[Data listing]
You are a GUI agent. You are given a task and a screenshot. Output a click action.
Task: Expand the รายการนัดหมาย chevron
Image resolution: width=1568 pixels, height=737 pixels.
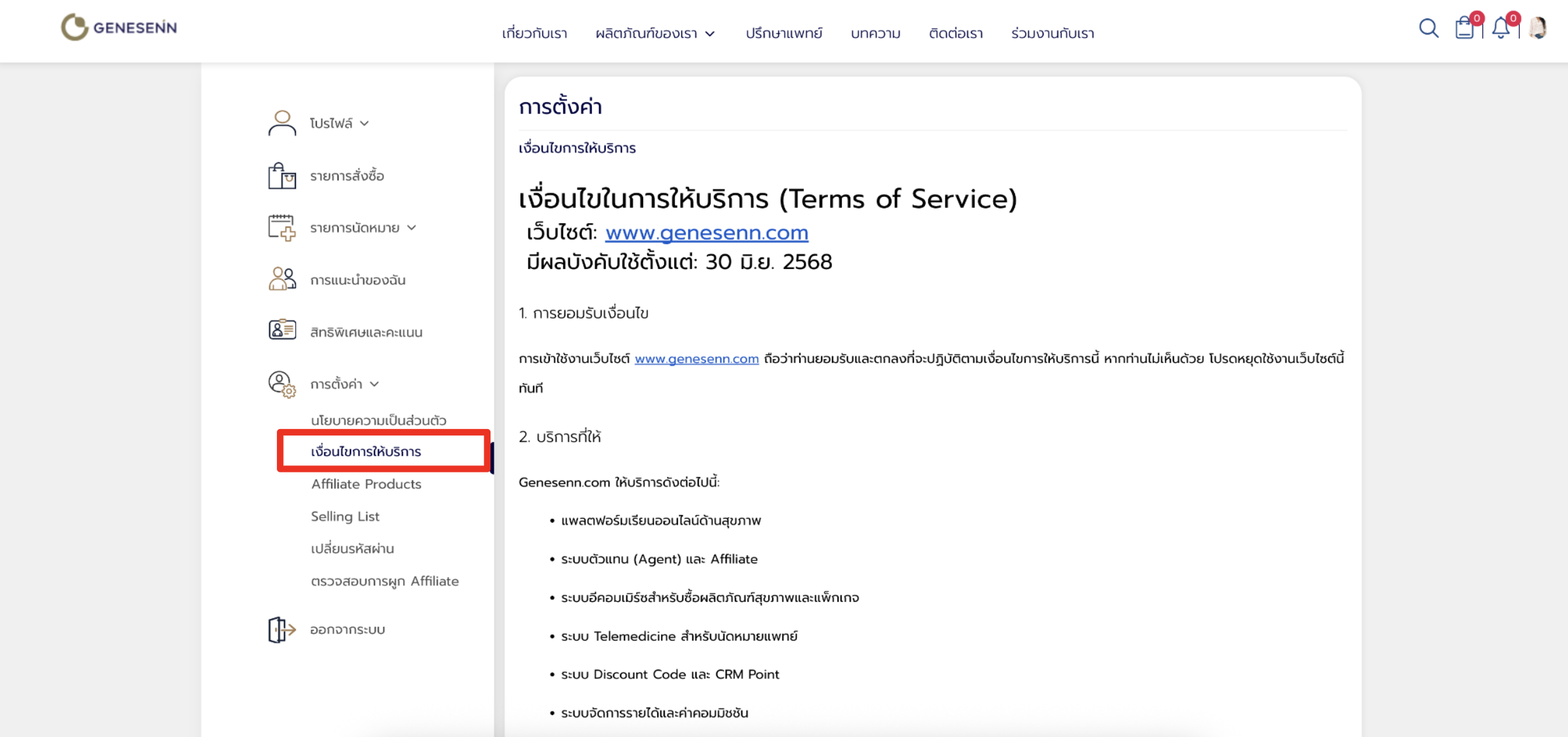(411, 228)
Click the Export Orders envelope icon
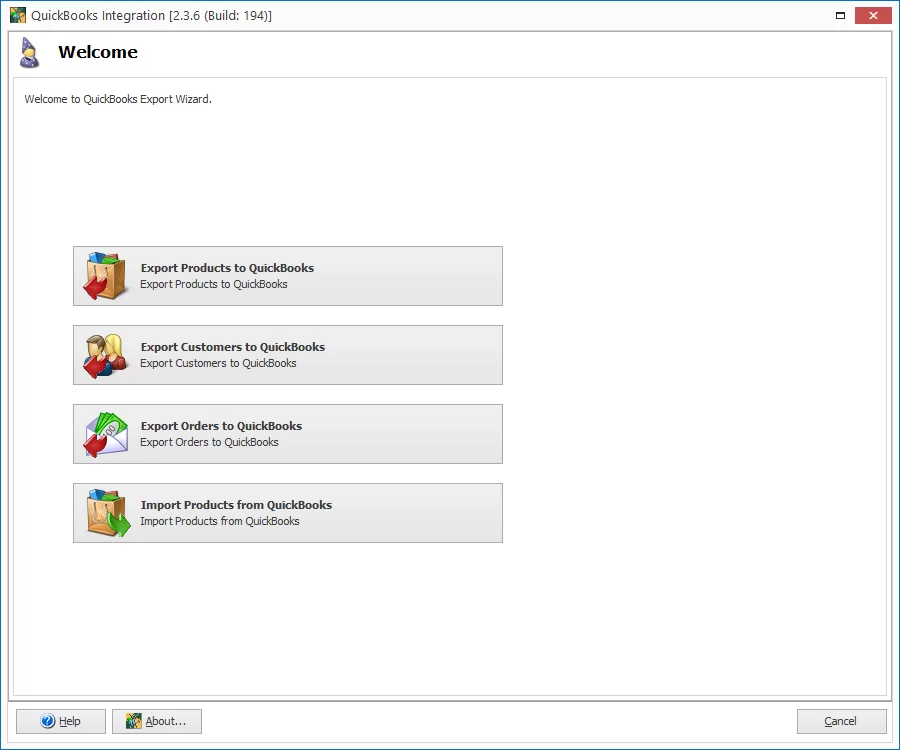The width and height of the screenshot is (900, 750). [104, 434]
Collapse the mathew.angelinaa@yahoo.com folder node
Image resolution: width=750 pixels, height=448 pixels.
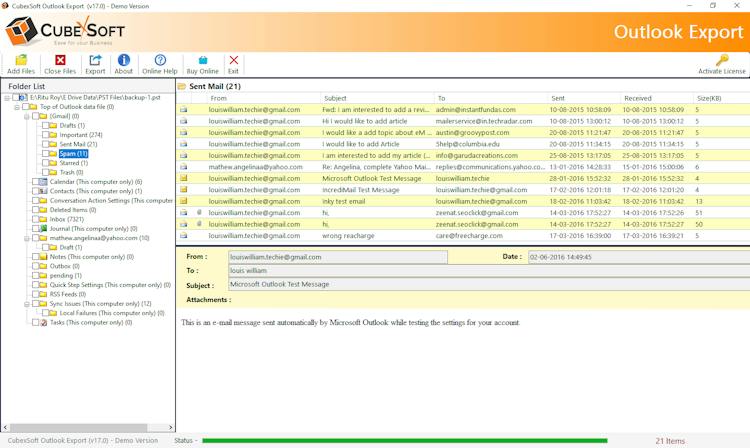(27, 238)
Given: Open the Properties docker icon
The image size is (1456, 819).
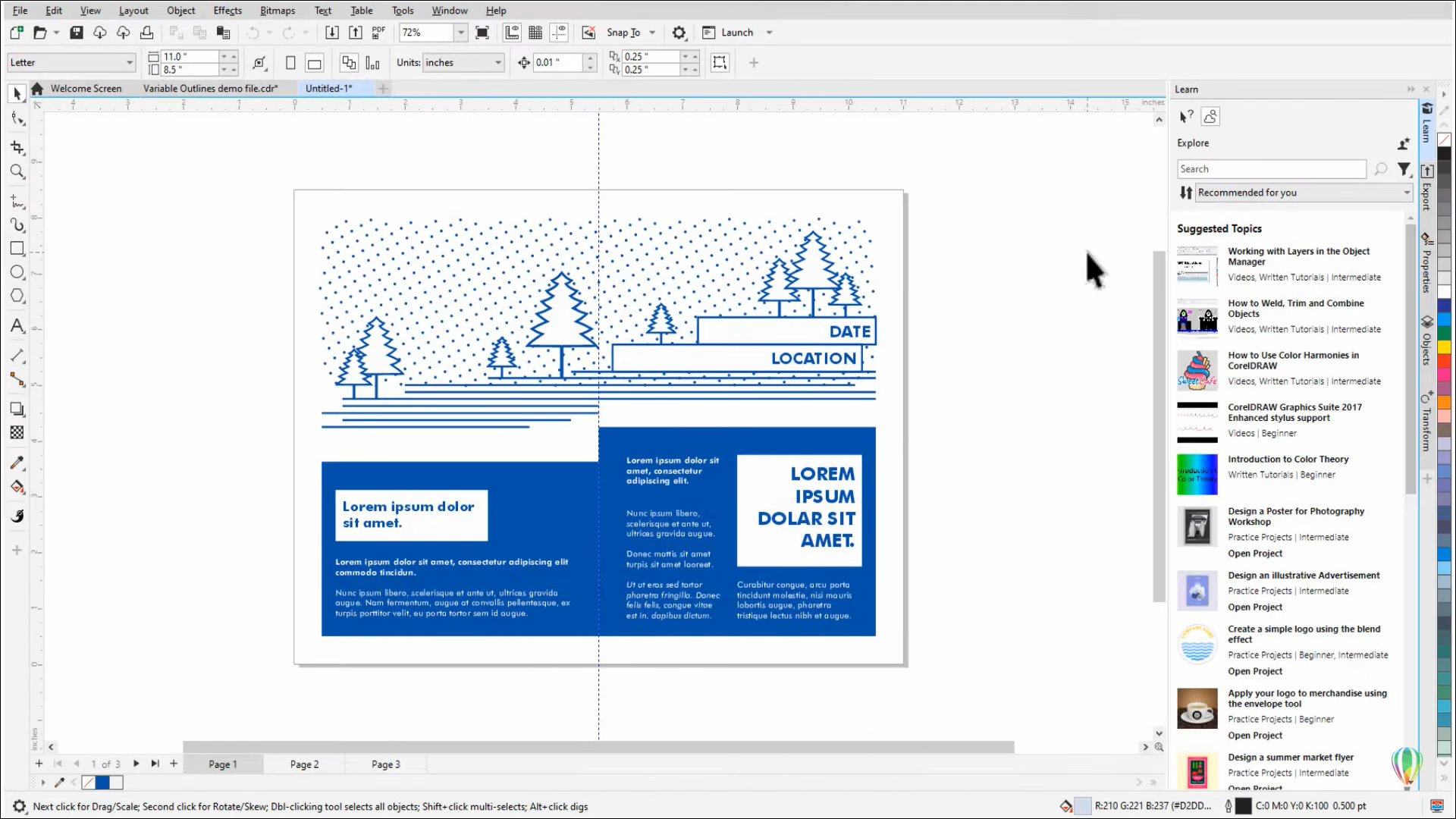Looking at the screenshot, I should 1426,265.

# YOUR TASK
Can you quote every line of the rows above word for word, leaving out the pictures?

# WRITTEN REPLY
You are a GUI agent. You are given a task and a screenshot. Output a click action.
Task: Expand the รายการนัดหมาย chevron
Image resolution: width=1568 pixels, height=737 pixels.
(411, 228)
Click the Export Orders envelope icon
The width and height of the screenshot is (900, 750). [104, 434]
Collapse the mathew.angelinaa@yahoo.com folder node
Image resolution: width=750 pixels, height=448 pixels.
(27, 238)
Given: Open the Properties docker icon
The image size is (1456, 819).
Looking at the screenshot, I should 1426,265.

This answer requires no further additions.